Berita

Pramono Anung Enggan Masuk Gorong-gorong, PSI Soroti Pentingnya Kepemimpinan Lapangan Jokowi

Advertisement

Gubernur Jakarta, Pramono Anung, melontarkan candaan kepada Ketua PMI Jusuf Kalla (JK) bahwa keduanya lebih memilih mengedepankan kinerja pikiran dan otak daripada masuk ke dalam gorong-gorong. Menanggapi hal tersebut, anggota Komisi D DPRD DKI Fraksi PSI, Bun Joi Phiau, menekankan pentingnya pemimpin untuk melihat langsung situasi di lapangan, terutama di musim penghujan yang kerap menyebabkan banjir di Jakarta.

Kepemimpinan Lapangan Penting untuk Pencegahan Banjir

Bun Joi Phiau menyatakan bahwa melihat langsung kondisi di lapangan sangat krusial, khususnya terkait saluran air, selokan, dan gorong-gorong yang menjadi penentu terjadinya banjir. Ia kemudian menyinggung gaya kepemimpinan Presiden ke-7 RI, Joko Widodo (Jokowi), yang pernah menjabat sebagai Gubernur Jakarta dan kerap turun langsung ke gorong-gorong.

“Banyak pemimpin (termasuk Presiden Joko Widodo ketika menjabat Gubernur DKI Jakarta) turun langsung ke selokan atau gorong untuk memahami kondisi teknis dan mendengar langsung keluhan warga. Ini tidak hanya simbolik, tetapi sering memberikan insight nyata tentang masalah yang dihadapi,” ujar Bun Joi Phiau kepada wartawan, Minggu (8/2/2026).

Ia menambahkan bahwa kepemimpinan yang efektif idealnya menggabungkan kerja berpikir strategis dengan kepekaan terhadap realitas di lapangan. Hal ini juga sejalan dengan penekanan Prabowo Subianto mengenai pentingnya aksi di lapangan.

Candaan Pramono Anung Dinilai Jenaka

Meskipun demikian, Bun Joi Phiau menilai pernyataan Pramono Anung bersifat jenaka dan situasional, bukan sebagai penolakan resmi terhadap kerja bakti atau sindiran terhadap gaya kepemimpinan lain.

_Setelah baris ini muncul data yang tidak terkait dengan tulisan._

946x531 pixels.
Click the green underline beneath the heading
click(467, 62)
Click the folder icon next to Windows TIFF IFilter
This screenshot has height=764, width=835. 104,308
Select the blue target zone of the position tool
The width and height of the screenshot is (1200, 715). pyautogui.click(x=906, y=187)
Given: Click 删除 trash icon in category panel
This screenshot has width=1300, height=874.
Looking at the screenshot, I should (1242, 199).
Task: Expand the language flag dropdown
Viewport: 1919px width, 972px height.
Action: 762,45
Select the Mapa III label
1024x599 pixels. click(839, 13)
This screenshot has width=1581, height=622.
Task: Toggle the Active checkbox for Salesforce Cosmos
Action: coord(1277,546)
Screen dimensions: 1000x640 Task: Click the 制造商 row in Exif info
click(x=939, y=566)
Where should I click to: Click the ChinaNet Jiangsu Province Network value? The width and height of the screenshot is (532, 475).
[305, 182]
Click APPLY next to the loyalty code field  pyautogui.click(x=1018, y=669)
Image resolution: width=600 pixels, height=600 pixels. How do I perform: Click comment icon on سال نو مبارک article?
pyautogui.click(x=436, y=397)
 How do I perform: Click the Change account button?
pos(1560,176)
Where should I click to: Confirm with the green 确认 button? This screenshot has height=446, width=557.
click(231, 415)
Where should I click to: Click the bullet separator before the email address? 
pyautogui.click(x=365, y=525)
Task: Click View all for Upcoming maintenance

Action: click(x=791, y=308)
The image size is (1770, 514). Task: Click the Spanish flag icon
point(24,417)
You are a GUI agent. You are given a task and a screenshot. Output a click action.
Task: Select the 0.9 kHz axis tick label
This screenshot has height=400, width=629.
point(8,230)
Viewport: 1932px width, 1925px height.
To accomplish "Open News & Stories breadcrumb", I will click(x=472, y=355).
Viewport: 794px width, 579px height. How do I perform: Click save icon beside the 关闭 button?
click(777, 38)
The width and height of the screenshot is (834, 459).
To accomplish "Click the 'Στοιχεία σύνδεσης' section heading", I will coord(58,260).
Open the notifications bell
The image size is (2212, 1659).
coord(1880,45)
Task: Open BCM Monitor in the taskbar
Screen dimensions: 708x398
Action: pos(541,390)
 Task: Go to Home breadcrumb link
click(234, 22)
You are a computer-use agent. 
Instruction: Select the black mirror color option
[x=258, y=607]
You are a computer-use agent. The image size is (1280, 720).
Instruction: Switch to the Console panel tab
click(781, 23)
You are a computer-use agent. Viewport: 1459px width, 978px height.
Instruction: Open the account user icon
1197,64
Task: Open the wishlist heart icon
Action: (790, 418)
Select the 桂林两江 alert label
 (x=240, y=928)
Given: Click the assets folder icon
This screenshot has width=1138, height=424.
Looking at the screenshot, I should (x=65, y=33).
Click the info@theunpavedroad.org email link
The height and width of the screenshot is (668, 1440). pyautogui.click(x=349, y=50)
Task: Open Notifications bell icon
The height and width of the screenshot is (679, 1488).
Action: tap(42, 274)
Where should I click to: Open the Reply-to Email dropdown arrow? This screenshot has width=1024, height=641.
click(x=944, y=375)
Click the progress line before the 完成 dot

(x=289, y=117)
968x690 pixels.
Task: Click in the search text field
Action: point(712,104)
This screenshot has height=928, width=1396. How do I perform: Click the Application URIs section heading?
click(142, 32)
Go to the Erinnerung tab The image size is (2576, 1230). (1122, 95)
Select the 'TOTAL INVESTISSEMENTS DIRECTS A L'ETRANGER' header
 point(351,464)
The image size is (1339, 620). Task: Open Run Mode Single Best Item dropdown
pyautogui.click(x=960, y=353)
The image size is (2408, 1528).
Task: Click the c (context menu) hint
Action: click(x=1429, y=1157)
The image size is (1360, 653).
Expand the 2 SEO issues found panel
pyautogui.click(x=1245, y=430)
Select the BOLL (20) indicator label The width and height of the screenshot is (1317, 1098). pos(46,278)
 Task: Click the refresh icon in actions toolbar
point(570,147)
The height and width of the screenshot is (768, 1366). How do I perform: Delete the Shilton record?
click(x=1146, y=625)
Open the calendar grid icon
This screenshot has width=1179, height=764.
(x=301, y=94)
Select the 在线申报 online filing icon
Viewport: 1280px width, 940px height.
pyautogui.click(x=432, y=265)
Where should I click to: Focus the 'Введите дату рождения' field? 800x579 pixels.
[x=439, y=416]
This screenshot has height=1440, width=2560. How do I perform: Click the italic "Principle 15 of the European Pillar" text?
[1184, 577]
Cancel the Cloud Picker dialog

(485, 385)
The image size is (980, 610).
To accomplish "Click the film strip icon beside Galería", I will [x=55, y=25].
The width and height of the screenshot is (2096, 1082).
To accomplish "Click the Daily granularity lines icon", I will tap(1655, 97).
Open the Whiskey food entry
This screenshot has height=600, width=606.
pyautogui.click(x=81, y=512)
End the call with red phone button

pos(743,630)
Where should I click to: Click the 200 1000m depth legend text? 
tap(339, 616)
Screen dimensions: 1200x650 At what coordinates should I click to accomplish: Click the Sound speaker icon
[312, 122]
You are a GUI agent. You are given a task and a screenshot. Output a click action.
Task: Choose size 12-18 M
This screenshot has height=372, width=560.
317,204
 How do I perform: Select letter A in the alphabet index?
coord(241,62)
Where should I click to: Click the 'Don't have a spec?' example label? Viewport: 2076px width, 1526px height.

Ia berpendapat bahwa ucapan tersebut lebih rasional ditafsirkan sebagai gurauan ringan.

“Ucapan tersebut jelas bersifat jenaka dan situasional, bukan sebuah sikap resmi bahwa pemimpin harus ‘tidak turun ke lapangan’. Pramono sendiri menyampaikan bahwa kalau sesekali ia masuk gorong-gorong pun ia siap, tetapi itu mungkin akan mengejutkan media dan publik,” kata Bun Joi Phiau.

Sebelumnya, Pramono Anung sempat bercanda dengan Jusuf Kalla. “Tadi saya sambil bercanda sama Pak JK ‘Pak JK kita ini dibesarkan dalam teknokrasi. Pasti Pak JK sama saya nggak mau masuk gorong-gorong, tapi yang bekerja adalah pikiran dan otaknya’. Pak JK ketawa,” canda Pramono.

Advertisement

Pramono juga menambahkan bahwa media dan warga mungkin akan terkejut jika dirinya nekat turun kerja bakti di gorong-gorong. “Sekali-sekali Gubernur masuk gorong-gorong, saya mau aja Pak. Tapi nanti wartawan malah kaget kalau saya masuk gorong-gorong,” lanjutnya.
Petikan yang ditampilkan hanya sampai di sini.